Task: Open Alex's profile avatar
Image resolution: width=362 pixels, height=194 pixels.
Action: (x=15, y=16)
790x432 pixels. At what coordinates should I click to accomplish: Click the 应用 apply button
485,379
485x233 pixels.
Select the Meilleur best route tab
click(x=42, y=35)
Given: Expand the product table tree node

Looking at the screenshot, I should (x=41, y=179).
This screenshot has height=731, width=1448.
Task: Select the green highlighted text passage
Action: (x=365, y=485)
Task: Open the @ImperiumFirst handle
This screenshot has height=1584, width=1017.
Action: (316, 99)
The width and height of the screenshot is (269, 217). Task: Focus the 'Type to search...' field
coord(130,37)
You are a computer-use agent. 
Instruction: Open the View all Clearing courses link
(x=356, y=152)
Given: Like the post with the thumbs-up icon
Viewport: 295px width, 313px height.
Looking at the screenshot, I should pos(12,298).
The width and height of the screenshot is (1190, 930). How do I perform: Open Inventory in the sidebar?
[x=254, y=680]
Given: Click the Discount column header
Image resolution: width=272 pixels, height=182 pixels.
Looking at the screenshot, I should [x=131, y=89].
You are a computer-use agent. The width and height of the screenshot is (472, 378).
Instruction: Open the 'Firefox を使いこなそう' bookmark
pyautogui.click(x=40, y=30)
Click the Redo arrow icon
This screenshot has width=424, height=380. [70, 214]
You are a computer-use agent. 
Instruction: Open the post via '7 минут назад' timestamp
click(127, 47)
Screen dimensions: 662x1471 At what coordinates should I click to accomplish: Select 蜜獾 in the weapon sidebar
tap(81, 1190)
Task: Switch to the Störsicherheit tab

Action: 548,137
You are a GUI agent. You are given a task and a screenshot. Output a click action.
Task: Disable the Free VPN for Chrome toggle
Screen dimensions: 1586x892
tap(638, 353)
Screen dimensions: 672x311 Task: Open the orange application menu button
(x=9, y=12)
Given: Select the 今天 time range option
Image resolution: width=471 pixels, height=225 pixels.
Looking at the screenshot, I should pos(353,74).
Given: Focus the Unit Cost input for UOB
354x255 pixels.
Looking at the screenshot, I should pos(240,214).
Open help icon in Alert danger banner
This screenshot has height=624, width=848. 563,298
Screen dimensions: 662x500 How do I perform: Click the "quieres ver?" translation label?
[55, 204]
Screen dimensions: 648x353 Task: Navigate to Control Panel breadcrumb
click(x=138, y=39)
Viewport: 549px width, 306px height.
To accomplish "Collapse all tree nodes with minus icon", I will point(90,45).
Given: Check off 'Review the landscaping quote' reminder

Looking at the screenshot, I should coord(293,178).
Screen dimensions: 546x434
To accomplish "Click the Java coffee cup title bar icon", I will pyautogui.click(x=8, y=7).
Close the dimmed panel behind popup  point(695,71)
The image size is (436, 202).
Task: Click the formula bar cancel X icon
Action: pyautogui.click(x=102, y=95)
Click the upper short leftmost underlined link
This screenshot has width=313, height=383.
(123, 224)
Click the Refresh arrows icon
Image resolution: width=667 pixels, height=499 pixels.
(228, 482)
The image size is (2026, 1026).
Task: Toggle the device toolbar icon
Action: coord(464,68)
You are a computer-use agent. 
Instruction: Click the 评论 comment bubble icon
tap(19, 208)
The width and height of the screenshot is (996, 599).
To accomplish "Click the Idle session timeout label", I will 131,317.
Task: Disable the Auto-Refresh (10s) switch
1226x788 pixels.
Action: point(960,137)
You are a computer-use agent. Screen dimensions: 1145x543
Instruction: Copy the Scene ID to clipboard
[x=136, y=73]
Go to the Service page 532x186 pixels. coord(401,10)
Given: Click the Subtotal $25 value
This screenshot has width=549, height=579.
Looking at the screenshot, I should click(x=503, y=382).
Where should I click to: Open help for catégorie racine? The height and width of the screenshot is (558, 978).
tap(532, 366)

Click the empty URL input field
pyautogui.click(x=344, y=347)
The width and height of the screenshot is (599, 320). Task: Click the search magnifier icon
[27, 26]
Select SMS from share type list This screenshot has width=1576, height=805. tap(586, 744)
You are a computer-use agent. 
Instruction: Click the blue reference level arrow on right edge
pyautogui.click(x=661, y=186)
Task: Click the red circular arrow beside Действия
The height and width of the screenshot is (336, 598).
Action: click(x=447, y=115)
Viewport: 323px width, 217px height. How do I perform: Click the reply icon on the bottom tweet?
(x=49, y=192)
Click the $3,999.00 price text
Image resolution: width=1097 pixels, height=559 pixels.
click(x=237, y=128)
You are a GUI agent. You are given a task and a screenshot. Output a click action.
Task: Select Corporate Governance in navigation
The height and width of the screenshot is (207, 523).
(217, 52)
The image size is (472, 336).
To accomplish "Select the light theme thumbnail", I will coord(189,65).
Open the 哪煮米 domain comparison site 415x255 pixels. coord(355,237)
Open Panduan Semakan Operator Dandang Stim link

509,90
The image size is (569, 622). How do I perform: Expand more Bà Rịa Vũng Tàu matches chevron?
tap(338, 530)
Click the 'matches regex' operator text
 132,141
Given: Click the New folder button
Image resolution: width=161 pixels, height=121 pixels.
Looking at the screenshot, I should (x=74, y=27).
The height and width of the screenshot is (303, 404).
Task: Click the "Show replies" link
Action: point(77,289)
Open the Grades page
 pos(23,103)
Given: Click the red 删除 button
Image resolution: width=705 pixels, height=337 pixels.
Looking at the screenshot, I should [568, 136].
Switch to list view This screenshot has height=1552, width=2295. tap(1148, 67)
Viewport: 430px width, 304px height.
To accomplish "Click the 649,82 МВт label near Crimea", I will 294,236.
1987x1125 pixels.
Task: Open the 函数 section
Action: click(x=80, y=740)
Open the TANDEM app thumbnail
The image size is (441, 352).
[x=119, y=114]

INSTRUCTIONS FOR THE TASK
Rewrite the entries above as a Markdown table with the columns Row and Line, starting at the line that contains "You are a computer-use agent. Screen" and ending at the line that contains "I will coord(189,65).", both included. Give each nonblank line its own row, numbered in order, and leave out blank lines.

EXERCISE ANSWER
| Row | Line |
|---|---|
| 1 | You are a computer-use agent. Screen dimensions: 1145x543 |
| 2 | Instruction: Copy the Scene ID to clipboard |
| 3 | [x=136, y=73] |
| 4 | Go to the Service page 532x186 pixels. coord(401,10) |
| 5 | Given: Click the Subtotal $25 value |
| 6 | This screenshot has width=549, height=579. |
| 7 | Looking at the screenshot, I should click(x=503, y=382). |
| 8 | Where should I click to: Open help for catégorie racine? The height and width of the screenshot is (558, 978). |
| 9 | tap(532, 366) |
| 10 | Click the empty URL input field |
| 11 | pyautogui.click(x=344, y=347) |
| 12 | The width and height of the screenshot is (599, 320). Task: Click the search magnifier icon |
| 13 | [27, 26] |
| 14 | Select SMS from share type list This screenshot has width=1576, height=805. tap(586, 744) |
| 15 | You are a computer-use agent.  |
| 16 | Instruction: Click the blue reference level arrow on right edge |
| 17 | pyautogui.click(x=661, y=186) |
| 18 | Task: Click the red circular arrow beside Действия |
| 19 | The height and width of the screenshot is (336, 598). |
| 20 | Action: click(x=447, y=115) |
| 21 | Viewport: 323px width, 217px height. How do I perform: Click the reply icon on the bottom tweet? |
| 22 | (x=49, y=192) |
| 23 | Click the $3,999.00 price text |
| 24 | Image resolution: width=1097 pixels, height=559 pixels. |
| 25 | click(x=237, y=128) |
| 26 | You are a GUI agent. You are given a task and a screenshot. Output a click action. |
| 27 | Task: Select Corporate Governance in navigation |
| 28 | The height and width of the screenshot is (207, 523). |
| 29 | (217, 52) |
| 30 | The image size is (472, 336). |
| 31 | To accomplish "Select the light theme thumbnail", I will coord(189,65). |